Lasar Segall: Portrayals of the feminine

 

06/05 – 09/07 | wed – sun | 2 – 6 pm

LASAR SEGALL: PORTRAYALS OF THE FEMININE explores the portrayal of women in the work of Lasar Segall, especially after he moved to Brazil. Devised for Casa Museu Eva Klabin, the show inverts the poetic logic, using the collection of a woman to understand the artist.
The exhibition is divided into three sections — Family, Everyday Women, and Lucy Citti Ferreira — and creates a poetic encounter between works from three institutions with family ties and unique collections: Casa Museu Eva Klabin, Casa Museu Ema Klabin, and Museu Lasar Segall.
The exhibition begins with three works united under the theme of Family. Only one of these predates the time when Segall lived in Brazil: the portrait of Eva Klabin. Based on a photograph, the drawing is the first artistic evidence of Segall’s proximity to the woman who idealized this museum and collected the works it contains. The other two, Motherhood and Mother and Sons, introduce us to his nuclear family: his wife, Jenny Klabin, and their two children. The mother-child relationship is one that Segall explores in depth even in his youth, reappearing in the exhibition in paintings and in the sculpture Motherhood.
The second section, Everyday Women, consists of four depictions of female figures from poorer strata of Brazilian society.

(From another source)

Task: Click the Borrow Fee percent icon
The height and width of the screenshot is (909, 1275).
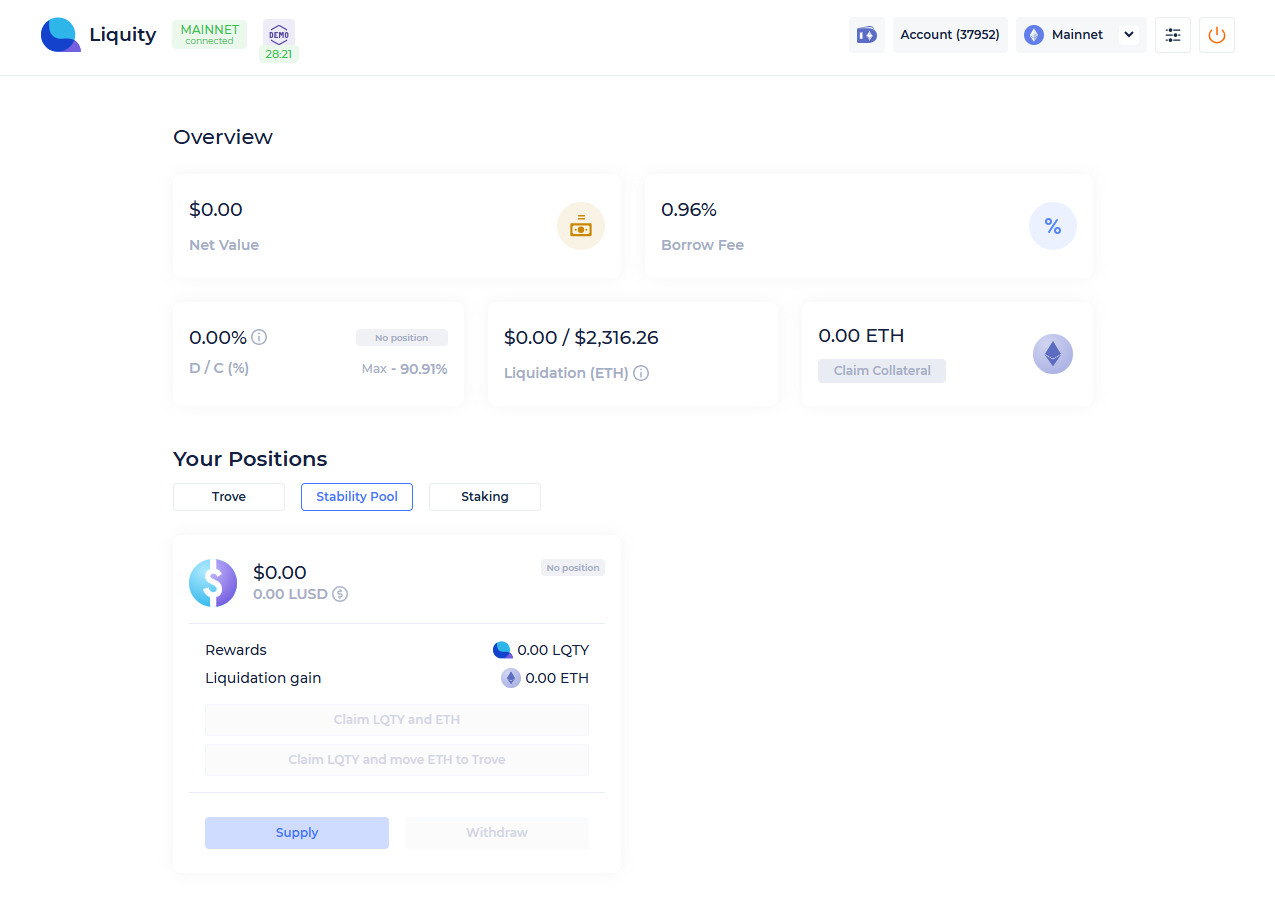Action: pyautogui.click(x=1052, y=226)
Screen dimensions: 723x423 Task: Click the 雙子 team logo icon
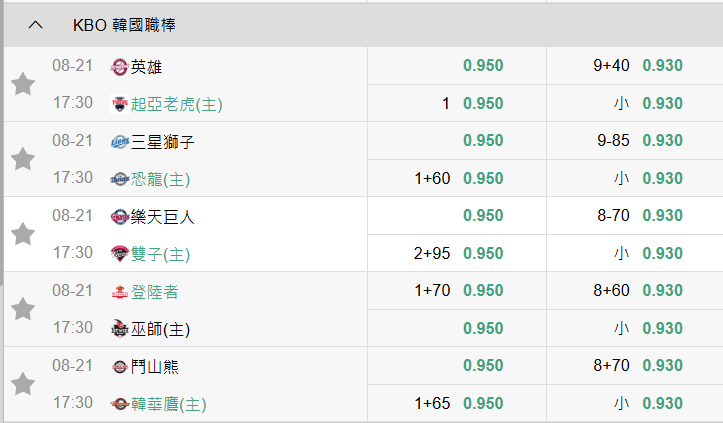pos(119,253)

In Black Mother Among Houses, we again see a portrayal of motherhood, but this time as experienced by a woman from the periphery. The face of a black woman is the subject of Segall’s Female Portrait, while in Favela I, although the poor housing is populated by figures, the central space is devoted to the figure of a woman. The final work in this group is Couple from Mangue, which alludes to prostitution in the Mangue district of Rio de Janeiro.
Lucy Citti Ferreira — the third section — features three works in which Segall portrays his apprentice and model. Indeed, Lucy is the subject of several of Segall’s paintings, demonstrating his captivation with the delicacy of her actions as she lies in a hammock or combs her hair, while also giving her corpulence and presence.
The other element of this exhibition, present throughout, is the sculpture Two Friends. Through the artist’s gaze, the two women appear complicit, united in a single block. This work evokes a sense of sisterhood and reveals the potent form of women who share ideas (heads) and experiences (bodies). The exercise in imagination and exchange about the inner world is achieved in a sculpture of simple lines. The union of the two friends who become one is replicated in the exhibition. Lasar Segall: Portrayals of the Feminine brings forth the multifaceted stories, colors, and bodies of the artist’s world and fulfills its intention by sharing the secret and strength of diversity and union.